The O'Brien Defendants
These defendants' motion is premised on a single legal ground: Counts Five and Six (the only counts addressed to them) should be stricken for failure to state a claim because, in this legal malpractice claim, the plaintiff has failed to state an attorney-client relationship existed between them and the plaintiff surety and thus no duty was owed. Some additional facts are here necessary. Payments to ADL under the contract were to be made periodically and based on invoices ADL submitted only after Lenard approved the work referenced in those invoices. It is asserted ADL defaulted on the Project on or about September 20, 2000, by its failure to timely complete the work. Count One, Paragraph 11. Not until May 22, 2001, did Crystal Lake, through Attorney Briggs as its counsel, notify the plaintiff of ADL's default. Count One, Paragraph 12. Attached to that letter of notification was a "Subcontractor Summary" which reflected a contract balance of $97,375.62 and unpaid supplier and subcontractor claims in the amount of $138,149.45 — for a shortfall of $40,773.83. Count One, Paragraph 13. The letter also indicated that "ADL can not complete the work for the contract balance." Count One, Paragraph 14. The Briggs and O'Brien defendants entered into an escrow agreement under the terms of which Attorney O'Brien would hold the fourth payment ("Draw Four") to ADL until the O'Brien defendants had received original lien waivers from two ADL subcontractors and had forwarded them to the Briggs defendants. Count Three, Paragraph 19. In April of 2001, Crystal Lake paid Draw Four by giving the check for payment to the Briggs defendants who sent it on to the O'Brien defendants. Count Thee, Paragraphs 17 and 18. It is asserted the Draw Four funds were released without the defendants' having received either copies or originals of the lien waivers reflecting receipt of payment by the subcontractors. Count Three, Paragraph 20. The Draw Four payment was in the amount of $17,290.

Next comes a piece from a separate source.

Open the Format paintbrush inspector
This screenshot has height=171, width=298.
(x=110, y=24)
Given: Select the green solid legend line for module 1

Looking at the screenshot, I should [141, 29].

MSI and Mechanical Solutions.
No reconciliation of the amount paid under Draw Four and the amount of the shortfall is offered.
The governing complaint is the Revised Complaint of June 29, 2004. Count Five alleges the negligence of the O'Brien defendants in that he or it: a) accepted the Draw Four funds without first obtaining the requisite lien waivers (Paragraph 20); b) released the funds to a party other than MSI and/or Mechanical Solutions (Paragraph 22); c) was obligated to use reasonable care in handling the contract funds (Paragraph 23); and d) failed to use reasonable care in handling contract funds when he or it released Draw Four to a party other than MSI and/or Mechanical Solutions (Paragraph 24). The plaintiff claims harm "in an amount to be determined at trial." (Paragraph 25) Count Six alleges these defendants' negligent handling of the funds impaired Colonial's security, which impairment was reasonably foreseeable (Paragraphs 25 and 26). As with Count Five, Colonial alleges harm "in an amount to be determined at trial (Paragraph 27)." Nowhere in either count does the plaintiff allege it later paid the amount owed MSI and Mechanical Solutions nor do these defendants address that. For the purpose only of this motion to strike, the court concludes as she must the fact of such payment is fairly provable under the allegations of these counts.
The "party" is never there identified.
Astonishingly, plaintiff states, on page 13 of its opposing memorandum, " Because no reasons have been set forth to this Court (sic) as to why the Fifth and Sixth Counts of Colonial's Revised Complaint should be stricken, the O'Brien defendants' motion to strike should be denied (emphasis added)." Four (4) of the seven (7) page memorandum of the defendants focus upon the absence of an attorney-client relationship and, thus, the absence of a legal duty owed the plaintiff. Counsel who wishes to oppose a motion premised on a single legal ground has a duty to formally address that issue in its memorandum. Instead, counsel chooses to argue: a) whether impairment of security is a cause of action recognized in this state; and b) whether a surety has an independent cause of action against a third party for the negligent disbursement of funds where there is no privity. Neither argument addresses the single claim of the defendants. One who opposes a motion to strike has not the privilege of redesigning the movant's argument since not the architect of that argument. Plaintiff correctly states the defendants do not address these issues; that fact alone should have alerted opposing counsel to the need to address the issue that was raised. The plaintiff addresses that issue in a single paragraph. Citing to P.B. § 10-4, the plaintiff asserts, "Because the law can imply from the facts pleaded that the facts alleged create the necessary components of a negligence action, it is not necessary to allege a specific promise or duty by the O'Brien defendants to Colonial." No reason for this court's "implying" a duty owed by an attorney to a non-client. As our Supreme Court has often stated, "Analysis, rather than mere abstract assertion, is required in order to avoid abandoning an issue by failure to brief the issue properly . . . we will not review claims absent law and analysis." (Internal quotation marks omitted.) See e.g., Collins v. Anthem Health Plans, Inc., 266 Conn. 12, 54 (2003).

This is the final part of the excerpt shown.